A recent Guardian article is headlined ‘Elite universities aren’t hotbeds of ‘wokery’: our research shows they’re rife with racism and classism’.
Now, authors aren’t usually responsible for their headlines, but in this case they’ve got no excuse. “It has become common,” Kalwant Bhopal and Martin Myers write, “to view elite universities as places of left-leaning “wokery””. You don’t say! But according to the authors, this is a “deliberate mirage”.
As evidence for their claim, they point out that students from wealthy backgrounds who went to expensive schools are overrepresented at elite universities, and that students from more modest backgrounds, including racial minorities, sometimes feel unwelcome there. There’s obviously some truth to this.
The problem, however, is that it’s not evidence for the claim Bhopal and Myers are making. The existence of snobbery in some parts of the student body does not negate the existence of woke activism in other parts of the student body – not to mention the faculty and university administration.
The authors argue that “beyond the culture wars caricature”, Oxford, Cambridge, Yale and Harvard remain “highly conservative institutions”. I beg to differ.
First, there’s DIE (diversity, inclusion and equity). If the aforementioned institutions were “highly conservative”, they’d employ armies of staff to promote conservative values, such as tradition or individual liberty. Instead, they employ armies of staff to promote progressive values. These days, you’re more likely to see an LGBT flag flying over an Oxbridge college than you are to see a Union Jack.

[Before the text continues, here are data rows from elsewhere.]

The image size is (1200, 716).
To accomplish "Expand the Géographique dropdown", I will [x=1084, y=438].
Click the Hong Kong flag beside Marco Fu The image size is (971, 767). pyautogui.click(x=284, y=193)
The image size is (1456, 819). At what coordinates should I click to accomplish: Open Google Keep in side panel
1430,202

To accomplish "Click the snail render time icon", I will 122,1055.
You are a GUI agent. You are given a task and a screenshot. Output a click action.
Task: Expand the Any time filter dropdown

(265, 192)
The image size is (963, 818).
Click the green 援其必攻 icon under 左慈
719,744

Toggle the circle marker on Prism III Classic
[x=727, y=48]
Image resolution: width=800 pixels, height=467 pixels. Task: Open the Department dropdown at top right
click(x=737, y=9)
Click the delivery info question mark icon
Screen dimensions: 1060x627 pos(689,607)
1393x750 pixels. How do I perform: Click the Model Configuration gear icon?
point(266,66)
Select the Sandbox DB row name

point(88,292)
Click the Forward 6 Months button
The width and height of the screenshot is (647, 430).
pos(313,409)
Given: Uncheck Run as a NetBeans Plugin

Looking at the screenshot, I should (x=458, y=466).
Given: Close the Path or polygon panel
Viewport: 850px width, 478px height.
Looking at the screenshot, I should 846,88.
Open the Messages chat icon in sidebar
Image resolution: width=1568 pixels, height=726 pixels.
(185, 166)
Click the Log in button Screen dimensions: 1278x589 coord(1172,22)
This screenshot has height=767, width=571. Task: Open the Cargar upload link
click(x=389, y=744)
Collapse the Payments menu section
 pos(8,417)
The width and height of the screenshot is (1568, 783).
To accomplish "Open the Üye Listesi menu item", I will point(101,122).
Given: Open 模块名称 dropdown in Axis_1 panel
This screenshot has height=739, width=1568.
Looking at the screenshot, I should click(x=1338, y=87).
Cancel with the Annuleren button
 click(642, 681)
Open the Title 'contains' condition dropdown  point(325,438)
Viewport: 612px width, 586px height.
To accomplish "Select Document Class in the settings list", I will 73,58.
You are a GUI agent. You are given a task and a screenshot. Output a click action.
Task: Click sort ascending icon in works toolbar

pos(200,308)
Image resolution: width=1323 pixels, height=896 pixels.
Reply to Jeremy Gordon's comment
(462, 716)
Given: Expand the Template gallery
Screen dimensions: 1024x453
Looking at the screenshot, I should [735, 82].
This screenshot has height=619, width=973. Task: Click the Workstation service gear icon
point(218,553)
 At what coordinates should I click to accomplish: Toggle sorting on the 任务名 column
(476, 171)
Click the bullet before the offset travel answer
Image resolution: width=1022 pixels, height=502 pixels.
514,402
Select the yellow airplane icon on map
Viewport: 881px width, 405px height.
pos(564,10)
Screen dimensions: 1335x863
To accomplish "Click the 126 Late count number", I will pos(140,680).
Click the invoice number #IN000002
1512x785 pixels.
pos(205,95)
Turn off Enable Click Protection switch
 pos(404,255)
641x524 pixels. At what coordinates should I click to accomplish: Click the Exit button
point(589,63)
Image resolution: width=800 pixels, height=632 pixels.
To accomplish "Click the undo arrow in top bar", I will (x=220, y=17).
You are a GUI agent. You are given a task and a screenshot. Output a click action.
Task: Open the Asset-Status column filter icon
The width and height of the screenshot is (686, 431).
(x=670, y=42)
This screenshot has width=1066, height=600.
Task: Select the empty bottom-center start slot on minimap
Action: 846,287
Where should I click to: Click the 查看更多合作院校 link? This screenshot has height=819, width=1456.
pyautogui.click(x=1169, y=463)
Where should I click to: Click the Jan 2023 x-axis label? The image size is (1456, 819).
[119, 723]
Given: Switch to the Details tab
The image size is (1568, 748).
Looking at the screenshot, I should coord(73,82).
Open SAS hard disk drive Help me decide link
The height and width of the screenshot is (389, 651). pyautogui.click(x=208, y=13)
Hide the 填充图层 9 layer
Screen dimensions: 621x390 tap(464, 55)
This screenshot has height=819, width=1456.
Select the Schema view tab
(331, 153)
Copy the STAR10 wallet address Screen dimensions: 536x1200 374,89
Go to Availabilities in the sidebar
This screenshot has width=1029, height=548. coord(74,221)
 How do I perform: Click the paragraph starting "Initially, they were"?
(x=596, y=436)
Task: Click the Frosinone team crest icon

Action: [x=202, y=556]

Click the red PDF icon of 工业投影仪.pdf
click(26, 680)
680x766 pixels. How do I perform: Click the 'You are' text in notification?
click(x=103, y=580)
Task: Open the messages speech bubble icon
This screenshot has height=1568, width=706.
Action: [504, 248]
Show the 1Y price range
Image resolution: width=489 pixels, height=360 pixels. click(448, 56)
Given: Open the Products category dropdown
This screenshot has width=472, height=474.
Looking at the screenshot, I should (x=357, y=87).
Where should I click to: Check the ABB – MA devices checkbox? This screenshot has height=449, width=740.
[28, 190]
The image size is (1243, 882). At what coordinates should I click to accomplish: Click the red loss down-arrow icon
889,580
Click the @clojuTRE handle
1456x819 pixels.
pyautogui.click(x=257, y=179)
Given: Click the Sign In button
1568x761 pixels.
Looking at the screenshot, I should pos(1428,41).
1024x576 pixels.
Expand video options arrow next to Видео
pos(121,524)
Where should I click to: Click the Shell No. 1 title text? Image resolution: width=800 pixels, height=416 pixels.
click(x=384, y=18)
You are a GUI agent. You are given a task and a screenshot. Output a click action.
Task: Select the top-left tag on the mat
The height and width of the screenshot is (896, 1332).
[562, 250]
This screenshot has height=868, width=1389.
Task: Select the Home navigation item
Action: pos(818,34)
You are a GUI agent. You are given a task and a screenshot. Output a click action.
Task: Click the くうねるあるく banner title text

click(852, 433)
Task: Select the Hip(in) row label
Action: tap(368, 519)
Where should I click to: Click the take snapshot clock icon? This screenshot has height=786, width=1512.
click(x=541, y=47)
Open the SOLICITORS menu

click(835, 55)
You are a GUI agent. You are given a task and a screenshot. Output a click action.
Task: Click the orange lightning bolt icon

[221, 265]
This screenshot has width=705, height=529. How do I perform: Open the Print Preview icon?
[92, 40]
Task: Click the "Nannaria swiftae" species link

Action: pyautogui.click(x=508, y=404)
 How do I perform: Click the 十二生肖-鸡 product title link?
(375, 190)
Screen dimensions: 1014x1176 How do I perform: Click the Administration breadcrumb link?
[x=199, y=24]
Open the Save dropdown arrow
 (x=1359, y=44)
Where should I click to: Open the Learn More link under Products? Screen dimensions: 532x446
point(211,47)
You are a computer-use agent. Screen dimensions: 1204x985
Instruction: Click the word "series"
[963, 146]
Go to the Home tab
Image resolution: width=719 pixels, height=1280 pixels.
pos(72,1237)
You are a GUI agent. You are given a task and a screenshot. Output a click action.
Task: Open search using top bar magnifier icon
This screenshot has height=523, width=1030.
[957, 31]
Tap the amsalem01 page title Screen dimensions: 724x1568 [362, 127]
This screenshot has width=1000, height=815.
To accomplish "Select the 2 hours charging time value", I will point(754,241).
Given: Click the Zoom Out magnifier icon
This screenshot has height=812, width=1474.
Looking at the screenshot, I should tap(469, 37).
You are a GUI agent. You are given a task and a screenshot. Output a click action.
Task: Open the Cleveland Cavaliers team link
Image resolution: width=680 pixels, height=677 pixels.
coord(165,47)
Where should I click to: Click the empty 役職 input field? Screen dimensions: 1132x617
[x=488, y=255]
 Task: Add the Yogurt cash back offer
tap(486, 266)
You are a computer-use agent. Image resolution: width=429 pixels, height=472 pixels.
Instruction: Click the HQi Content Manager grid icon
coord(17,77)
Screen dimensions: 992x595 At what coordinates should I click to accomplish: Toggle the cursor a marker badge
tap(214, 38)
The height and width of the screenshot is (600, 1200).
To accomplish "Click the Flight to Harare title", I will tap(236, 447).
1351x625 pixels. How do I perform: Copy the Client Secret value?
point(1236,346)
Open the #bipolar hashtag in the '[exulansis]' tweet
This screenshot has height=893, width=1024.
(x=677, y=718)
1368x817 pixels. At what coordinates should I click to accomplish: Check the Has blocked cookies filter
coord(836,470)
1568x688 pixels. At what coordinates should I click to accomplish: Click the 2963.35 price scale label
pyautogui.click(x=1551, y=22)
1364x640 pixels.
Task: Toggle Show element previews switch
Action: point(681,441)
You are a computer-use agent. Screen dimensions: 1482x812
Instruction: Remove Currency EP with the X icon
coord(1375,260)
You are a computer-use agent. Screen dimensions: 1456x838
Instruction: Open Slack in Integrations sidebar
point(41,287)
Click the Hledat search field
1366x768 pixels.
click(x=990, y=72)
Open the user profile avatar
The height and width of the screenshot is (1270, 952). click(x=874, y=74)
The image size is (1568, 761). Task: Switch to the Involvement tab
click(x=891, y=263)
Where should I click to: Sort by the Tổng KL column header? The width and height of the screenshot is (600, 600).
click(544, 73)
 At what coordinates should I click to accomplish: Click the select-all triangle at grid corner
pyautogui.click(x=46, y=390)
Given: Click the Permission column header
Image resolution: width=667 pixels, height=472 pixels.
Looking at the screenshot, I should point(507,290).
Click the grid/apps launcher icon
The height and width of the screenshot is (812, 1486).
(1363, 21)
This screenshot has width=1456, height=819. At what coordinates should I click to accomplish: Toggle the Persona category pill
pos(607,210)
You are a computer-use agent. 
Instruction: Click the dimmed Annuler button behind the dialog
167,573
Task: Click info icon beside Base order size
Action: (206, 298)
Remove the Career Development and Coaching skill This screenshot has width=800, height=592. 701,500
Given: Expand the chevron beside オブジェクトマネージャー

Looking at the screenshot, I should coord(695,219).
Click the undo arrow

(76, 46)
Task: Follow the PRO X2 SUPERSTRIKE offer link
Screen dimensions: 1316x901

Second, there’s cancel culture. In the US, scholars are ten times more likely to be targeted for expressing right-wing views than for expressing left-wing views. And as I showed in a recent Substack article, incidents of cancel culture are most common at elite colleges. Which has seen the highest number since 2015? You guessed it: Harvard University. (Stanford is second and Yale is ranked 13.)
Third, there’s the views of the academics themselves. Sure, there might be one or two Tories lurking in Cambridge, and the occasional Country Club Republican at Yale. But by and large, the people working at elite universities are progressive in their politics. In fact, a recent survey of Harvard academics found that just 1.5% were conservative – compared 82% who were liberal (in the American sense).
So yes, you can argue that elite universities are “highly conservative”. You just have to ignore the values promoted by administrators, the antics of student activists, and the views of academics themselves.
Elite universities aren’t just a little bit woke. They’re among the wokest institutions in society.